[Exercise inputs]

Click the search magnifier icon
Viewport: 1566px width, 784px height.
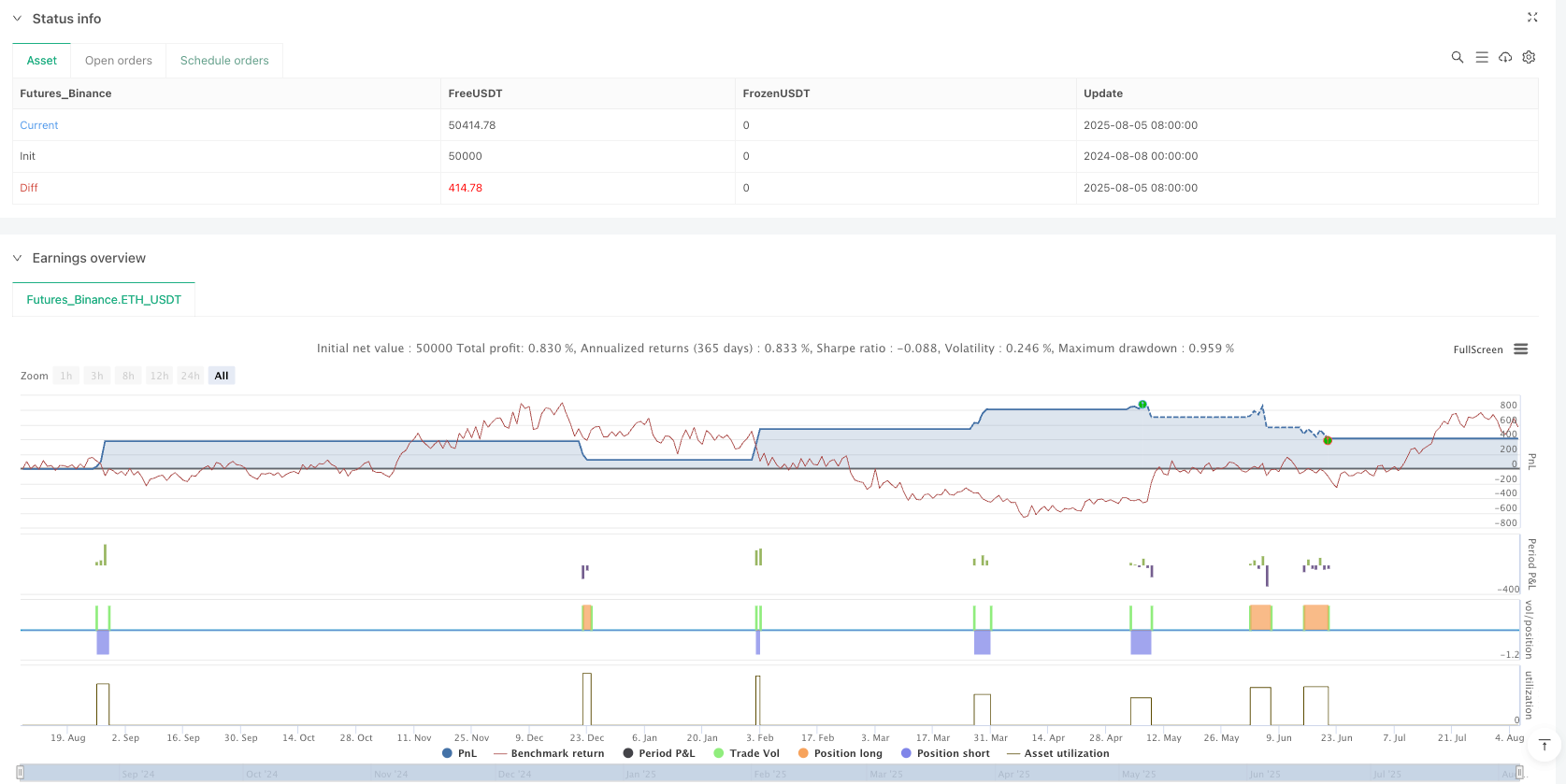(1457, 57)
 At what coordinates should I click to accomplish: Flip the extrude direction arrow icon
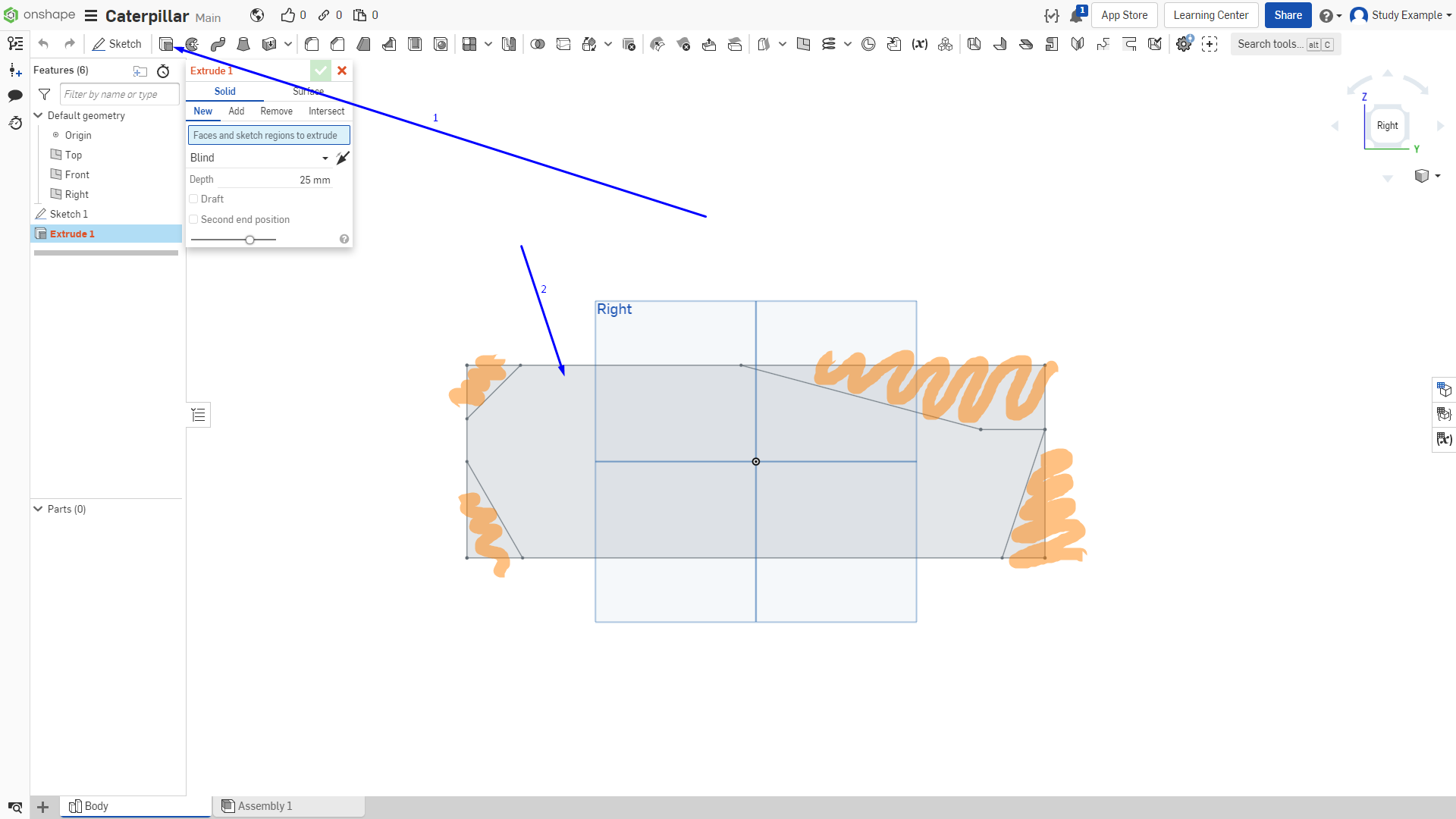(343, 158)
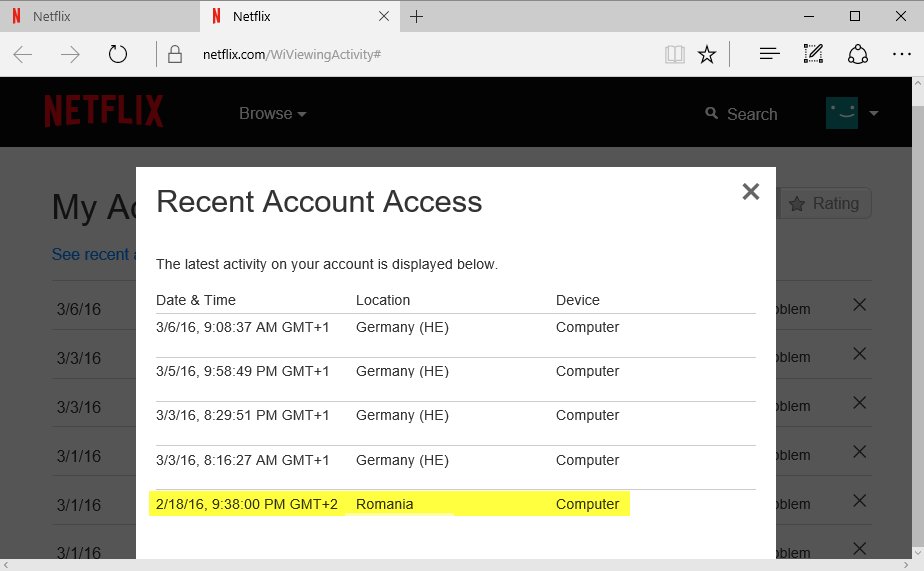Click the browser Back arrow button
Screen dimensions: 924x571
[x=23, y=54]
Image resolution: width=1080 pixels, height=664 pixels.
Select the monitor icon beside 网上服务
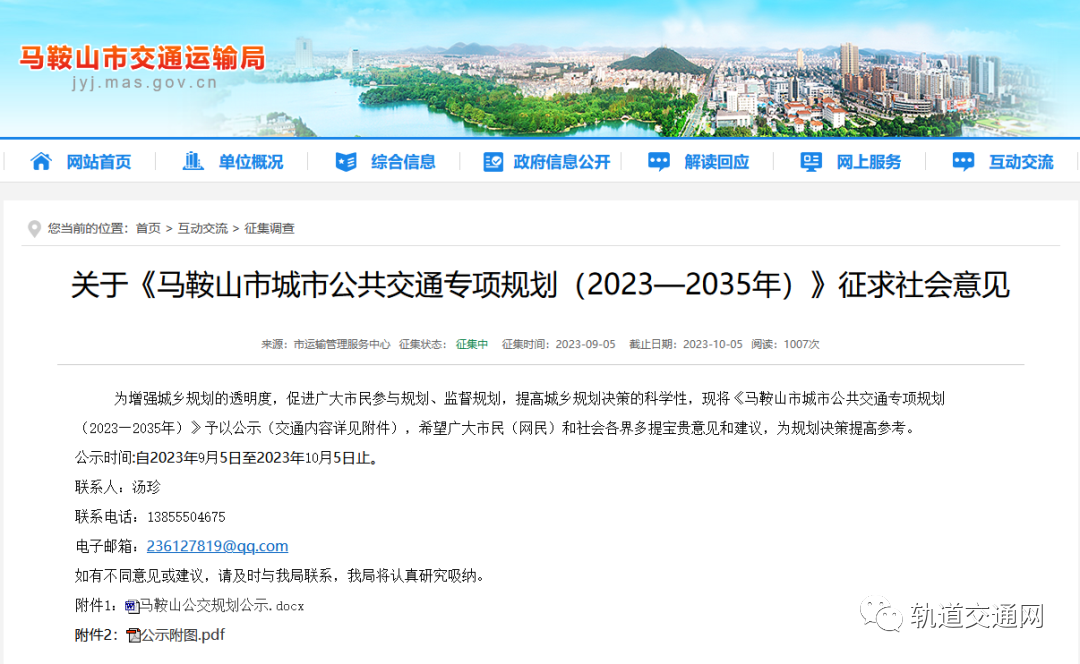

[/Exercise inputs]

• Assignment
Could you reproduce every record above exactly, leaving out any pictures?

• Expected answer
Click the search magnifier icon
Viewport: 1566px width, 784px height.
(1457, 57)
 At what coordinates should I click to accomplish: Flip the extrude direction arrow icon
(343, 158)
Click the browser Back arrow button
Screen dimensions: 924x571
[x=23, y=54]
Image resolution: width=1080 pixels, height=664 pixels.
Select the monitor icon beside 网上服务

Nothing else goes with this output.